_TASK:_
Copy the rows from the line with "Given: Open the アイテム menu" through the end of the rows, swapping "padlock" for "lock" and keeping everything else the same.
** start RECORDS PROVIDED **
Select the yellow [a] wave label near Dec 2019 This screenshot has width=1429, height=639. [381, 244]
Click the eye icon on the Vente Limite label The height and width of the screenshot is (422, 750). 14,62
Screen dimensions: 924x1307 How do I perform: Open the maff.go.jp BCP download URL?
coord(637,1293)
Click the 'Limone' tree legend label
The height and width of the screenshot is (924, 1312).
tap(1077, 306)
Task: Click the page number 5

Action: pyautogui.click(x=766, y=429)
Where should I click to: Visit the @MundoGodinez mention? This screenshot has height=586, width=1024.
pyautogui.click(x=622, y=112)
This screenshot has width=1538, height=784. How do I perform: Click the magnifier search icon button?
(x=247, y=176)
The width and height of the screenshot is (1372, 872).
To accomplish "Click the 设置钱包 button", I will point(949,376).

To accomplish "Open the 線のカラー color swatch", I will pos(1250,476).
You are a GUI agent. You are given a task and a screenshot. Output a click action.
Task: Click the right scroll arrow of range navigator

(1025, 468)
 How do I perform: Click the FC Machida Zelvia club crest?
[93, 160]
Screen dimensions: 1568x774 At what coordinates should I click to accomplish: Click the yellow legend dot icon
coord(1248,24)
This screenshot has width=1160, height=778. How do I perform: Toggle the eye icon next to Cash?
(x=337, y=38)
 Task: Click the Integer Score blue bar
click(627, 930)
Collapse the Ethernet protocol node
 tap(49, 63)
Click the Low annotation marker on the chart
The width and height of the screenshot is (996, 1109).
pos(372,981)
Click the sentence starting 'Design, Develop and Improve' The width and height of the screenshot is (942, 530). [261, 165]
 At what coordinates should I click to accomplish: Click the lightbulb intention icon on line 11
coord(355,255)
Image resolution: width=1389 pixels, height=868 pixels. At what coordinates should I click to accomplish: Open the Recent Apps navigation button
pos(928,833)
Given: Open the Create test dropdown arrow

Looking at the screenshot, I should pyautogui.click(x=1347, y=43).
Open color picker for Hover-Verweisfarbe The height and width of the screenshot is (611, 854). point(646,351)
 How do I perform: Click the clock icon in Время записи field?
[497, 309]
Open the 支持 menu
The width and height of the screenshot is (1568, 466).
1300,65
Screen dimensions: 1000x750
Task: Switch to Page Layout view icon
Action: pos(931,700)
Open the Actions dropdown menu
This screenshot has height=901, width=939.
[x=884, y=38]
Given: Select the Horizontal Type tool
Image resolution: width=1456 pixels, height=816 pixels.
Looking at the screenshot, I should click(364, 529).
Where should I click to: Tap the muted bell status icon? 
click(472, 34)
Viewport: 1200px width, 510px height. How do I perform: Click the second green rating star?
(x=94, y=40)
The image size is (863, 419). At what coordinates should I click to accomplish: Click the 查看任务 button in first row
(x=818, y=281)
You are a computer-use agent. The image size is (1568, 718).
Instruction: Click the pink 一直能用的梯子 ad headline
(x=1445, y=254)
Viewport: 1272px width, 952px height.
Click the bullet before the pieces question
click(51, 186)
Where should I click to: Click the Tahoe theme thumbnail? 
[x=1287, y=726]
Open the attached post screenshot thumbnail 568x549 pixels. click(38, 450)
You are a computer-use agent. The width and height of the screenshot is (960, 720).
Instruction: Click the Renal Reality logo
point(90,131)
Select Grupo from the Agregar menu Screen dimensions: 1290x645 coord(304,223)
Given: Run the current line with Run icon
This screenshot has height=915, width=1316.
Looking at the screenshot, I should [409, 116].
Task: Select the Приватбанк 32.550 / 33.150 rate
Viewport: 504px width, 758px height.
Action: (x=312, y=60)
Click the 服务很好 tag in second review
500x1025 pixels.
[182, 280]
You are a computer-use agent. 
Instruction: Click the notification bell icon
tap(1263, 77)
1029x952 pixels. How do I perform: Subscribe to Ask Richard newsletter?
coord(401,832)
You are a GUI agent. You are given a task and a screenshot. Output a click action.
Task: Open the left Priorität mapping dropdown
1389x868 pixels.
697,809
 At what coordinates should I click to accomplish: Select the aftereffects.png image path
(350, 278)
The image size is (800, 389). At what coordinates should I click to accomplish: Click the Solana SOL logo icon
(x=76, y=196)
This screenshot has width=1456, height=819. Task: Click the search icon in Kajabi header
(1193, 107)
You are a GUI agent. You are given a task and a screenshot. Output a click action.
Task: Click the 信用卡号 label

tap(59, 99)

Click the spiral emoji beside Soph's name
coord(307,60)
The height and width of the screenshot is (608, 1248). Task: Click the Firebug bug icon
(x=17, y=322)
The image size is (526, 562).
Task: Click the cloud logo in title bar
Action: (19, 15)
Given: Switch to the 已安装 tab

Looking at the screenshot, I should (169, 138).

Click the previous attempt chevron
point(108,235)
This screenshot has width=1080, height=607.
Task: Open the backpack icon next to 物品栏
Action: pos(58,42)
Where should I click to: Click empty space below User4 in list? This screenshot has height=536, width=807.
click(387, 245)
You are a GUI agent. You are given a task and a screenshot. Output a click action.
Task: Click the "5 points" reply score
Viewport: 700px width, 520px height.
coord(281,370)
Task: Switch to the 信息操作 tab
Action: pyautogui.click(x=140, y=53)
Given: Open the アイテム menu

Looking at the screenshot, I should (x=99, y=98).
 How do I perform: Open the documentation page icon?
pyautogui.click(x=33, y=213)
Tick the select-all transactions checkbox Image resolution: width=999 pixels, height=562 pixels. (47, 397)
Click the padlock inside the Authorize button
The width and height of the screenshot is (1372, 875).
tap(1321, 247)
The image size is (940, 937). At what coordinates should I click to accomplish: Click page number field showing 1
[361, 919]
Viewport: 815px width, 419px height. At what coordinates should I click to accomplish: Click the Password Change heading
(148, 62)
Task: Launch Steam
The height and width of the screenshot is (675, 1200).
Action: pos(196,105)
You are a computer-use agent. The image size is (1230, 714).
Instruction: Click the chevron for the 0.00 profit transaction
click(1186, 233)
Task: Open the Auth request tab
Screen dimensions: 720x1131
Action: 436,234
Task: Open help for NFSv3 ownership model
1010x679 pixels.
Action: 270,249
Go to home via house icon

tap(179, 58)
** end RECORDS PROVIDED **
_SOLUTION:_
Given: Open the アイテム menu

Looking at the screenshot, I should (x=99, y=98).
 How do I perform: Open the documentation page icon?
pyautogui.click(x=33, y=213)
Tick the select-all transactions checkbox Image resolution: width=999 pixels, height=562 pixels. (47, 397)
Click the lock inside the Authorize button
The width and height of the screenshot is (1372, 875).
tap(1321, 247)
The image size is (940, 937). At what coordinates should I click to accomplish: Click page number field showing 1
[361, 919]
Viewport: 815px width, 419px height. At what coordinates should I click to accomplish: Click the Password Change heading
(148, 62)
Task: Launch Steam
The height and width of the screenshot is (675, 1200).
Action: pos(196,105)
You are a computer-use agent. The image size is (1230, 714).
Instruction: Click the chevron for the 0.00 profit transaction
click(1186, 233)
Task: Open the Auth request tab
Screen dimensions: 720x1131
Action: 436,234
Task: Open help for NFSv3 ownership model
1010x679 pixels.
Action: 270,249
Go to home via house icon

tap(179, 58)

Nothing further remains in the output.